The Lincoln Highway was the first road across the United States of America. Actively promoted by entrepreneur Carl G. Fisher, the Lincoln Highway originally spanned coast-to-coast from Times Square in New York City to Lincoln Park in San Francisco through 13 states: New York, New Jersey, Pennsylvania, West Virginia, Ohio, Indiana, Illinois, Iowa, Nebraska, Colorado, Wyoming, Utah, Nevada, and California. In 1915, the "Colorado Loop" was removed. Thus, there are a total of 13 states, 128 counties, and over 500 cities, towns and villages through which the highway passed at some time in its history.
Conceived in 1912 and formally dedicated October 31, 1913, the Lincoln Highway was America's first national memorial to President Abraham Lincoln, predating the 1922 dedication of the Lincoln Memorial in Washington D.C. by 9 years. As the first automobile road across America, the Lincoln Highway brought great prosperity to the hundreds of cities, towns and villages along the way. Affectionately, the Lincoln Highway became known as "The Main Street Across America".

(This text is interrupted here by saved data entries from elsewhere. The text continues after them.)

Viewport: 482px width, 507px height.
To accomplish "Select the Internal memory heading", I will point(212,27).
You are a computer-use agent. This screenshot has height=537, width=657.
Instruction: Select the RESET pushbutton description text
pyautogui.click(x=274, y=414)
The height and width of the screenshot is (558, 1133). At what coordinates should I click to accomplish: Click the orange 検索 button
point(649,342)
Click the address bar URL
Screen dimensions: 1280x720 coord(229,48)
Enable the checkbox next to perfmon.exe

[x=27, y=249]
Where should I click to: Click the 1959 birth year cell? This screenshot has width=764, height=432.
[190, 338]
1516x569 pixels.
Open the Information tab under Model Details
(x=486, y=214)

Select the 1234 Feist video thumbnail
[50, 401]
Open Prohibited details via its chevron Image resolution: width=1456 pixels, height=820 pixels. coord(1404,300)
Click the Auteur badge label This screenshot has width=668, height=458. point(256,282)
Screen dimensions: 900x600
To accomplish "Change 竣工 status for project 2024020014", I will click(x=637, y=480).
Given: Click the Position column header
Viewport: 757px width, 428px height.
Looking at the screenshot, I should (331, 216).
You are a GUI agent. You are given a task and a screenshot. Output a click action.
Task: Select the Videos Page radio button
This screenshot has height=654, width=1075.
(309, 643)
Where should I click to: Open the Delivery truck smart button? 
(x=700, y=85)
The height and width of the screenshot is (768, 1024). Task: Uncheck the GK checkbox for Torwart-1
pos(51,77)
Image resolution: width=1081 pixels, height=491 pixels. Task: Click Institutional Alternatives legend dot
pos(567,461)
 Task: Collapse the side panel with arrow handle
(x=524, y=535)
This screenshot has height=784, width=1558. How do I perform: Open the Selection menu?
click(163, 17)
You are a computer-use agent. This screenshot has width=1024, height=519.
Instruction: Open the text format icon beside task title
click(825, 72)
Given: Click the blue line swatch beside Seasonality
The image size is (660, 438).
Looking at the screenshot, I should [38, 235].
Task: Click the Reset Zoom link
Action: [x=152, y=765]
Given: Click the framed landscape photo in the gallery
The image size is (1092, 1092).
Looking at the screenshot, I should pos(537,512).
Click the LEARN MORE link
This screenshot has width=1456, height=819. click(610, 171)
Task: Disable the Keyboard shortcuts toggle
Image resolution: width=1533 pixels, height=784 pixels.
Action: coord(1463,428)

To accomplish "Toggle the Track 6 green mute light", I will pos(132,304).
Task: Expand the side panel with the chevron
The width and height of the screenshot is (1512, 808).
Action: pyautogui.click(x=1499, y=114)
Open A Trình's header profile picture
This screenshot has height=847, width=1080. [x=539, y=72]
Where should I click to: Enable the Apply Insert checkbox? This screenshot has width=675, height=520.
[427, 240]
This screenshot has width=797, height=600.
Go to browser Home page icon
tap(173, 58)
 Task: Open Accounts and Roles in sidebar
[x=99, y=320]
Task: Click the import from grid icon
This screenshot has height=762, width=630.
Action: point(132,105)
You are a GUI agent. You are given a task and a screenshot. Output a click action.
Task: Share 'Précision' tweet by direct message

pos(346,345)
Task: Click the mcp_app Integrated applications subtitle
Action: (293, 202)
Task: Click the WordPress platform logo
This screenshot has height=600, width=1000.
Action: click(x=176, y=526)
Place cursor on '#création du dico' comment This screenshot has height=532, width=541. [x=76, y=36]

The first officially recorded mileage for the entire Lincoln Highway was 3,389 miles (5,454 km) in 1913. Over the years, the road was improved and numerous realignments were made. By 1924, the Lincoln Highway had been shortened to 3,142 miles (5,056 km). Counting the original route and all of the subsequent realignments, there is a grand total of 5,869 miles (9,445 km).
The Lincoln Highway was inspired by the Good Roads Movement. In turn, the Lincoln Highway inspired the National Interstate and Defense Highways Act of 1956, which was championed by President Dwight D. Eisenhower, influenced by his experiences as a young soldier crossing the country in the 1919 Army Convoy on the Lincoln Highway.
The Lincoln Highway Association (LHA), originally established in 1913 to plan, promote, and sign the highway, was re-formed in 1992 and is now dedicated to promoting and preserving the road. The LHA, with over 1,100 members throughout the United States and overseas, has active chapters in 12 Lincoln Highway states. The association maintains a national tourist center in Franklin Grove, Illinois, in an historic building built by Harry Isaac Lincoln, a cousin of Abraham Lincoln. The LHA holds yearly national conventions, and is governed by a board of directors with representatives from each Lincoln Highway state.
Ohio has a valuable resource in the Lincoln Highway, the most influential road in the history of world auto travel. For many years the significance of the road was forgotten, but recently there has been a resurgence in interest of it, and the impact that it had on world auto travel and the development of the United States.
In 1992, historians gathered to rebirth the Lincoln Highway Association, the original organization that created the road in 1913. By 2000 there were over 1,000 members, with 120 in Ohio alone. They re-traveled the road and found an incredible number of artifacts including brick roads, brick and stone markers and pillars, antique gas stations and motels; in short, it was an untapped museum of early road culture. But these artifacts were slowly disappearing in the name of progress.
In an effort to slow the destruction, the members of the Ohio Lincoln Highway League began publishing the history of the road in an attempt to raise interest.